Indian merchant communities (Chettiars, Marwaris, Gujarati traders) built commercial networks across Asia based on reputation for honoring agreements. Their word was their bond, backed by community enforcement. This enabled them to operate across vast distances without formal legal systems, conducting business worth millions on verbal commitments.

Verses

कृष्यः पशुपाल्यं वाणिज्या च वार्ता

kṛṣyaḥ paśu-pālyaṃ vāṇijyā ca vārtā

Agriculture, cattle-rearing, and trade constitute productive economic activity (varta).

Kautilya identifies the three fundamental economic activities that sustain civilization. Notice that none can be perfectly performed by a single individual - they require specialization and exchange.

Book 1, Chapter 4, Verse 1-3 (R.P. Kangle)

कोशमूलो दण्डः दण्डमूलं राष्ट्रम्

kośa-mūlo daṇḍaḥ daṇḍa-mūlaṃ rāṣṭram

The treasury is the foundation of the rod (state power); the rod is the foundation of the state.

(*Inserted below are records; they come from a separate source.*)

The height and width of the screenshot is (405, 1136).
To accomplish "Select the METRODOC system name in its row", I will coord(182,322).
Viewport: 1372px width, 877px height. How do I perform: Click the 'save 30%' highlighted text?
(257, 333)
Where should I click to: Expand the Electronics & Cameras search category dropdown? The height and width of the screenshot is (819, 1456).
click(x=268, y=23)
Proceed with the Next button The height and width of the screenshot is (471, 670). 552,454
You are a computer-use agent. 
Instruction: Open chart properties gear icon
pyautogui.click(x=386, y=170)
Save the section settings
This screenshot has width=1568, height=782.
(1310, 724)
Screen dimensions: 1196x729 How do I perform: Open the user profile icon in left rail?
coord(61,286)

This reveals Kautilya's economic understanding of governance. State authority (danda) requires resources (kosha), and resources come from a prosperous economy.

Book 2, Chapter 1, Verse 1-2 (L.N. Rangarajan)

मित्रलाभो ज्ञानतः

mitra-lābho jñānataḥ

The gaining of friends/allies comes from knowledge.

Kautilya recognizes that cooperation - whether in friendship, alliance, or trade - is built on mutual understanding and knowledge. You cannot cooperate with people you don't know or understand.

Book 1, Chapter 15, Verse 12 (Patrick Olivelle)

Case studies

The Mauryan Economic System

Under Chandragupta and Kautilya, the Mauryan Empire created one of antiquity's most sophisticated economies. Standardized weights and measures, protected trade routes, specialized state departments, extensive irrigation systems, regulated markets, and contract enforcement enabled unprecedented prosperity.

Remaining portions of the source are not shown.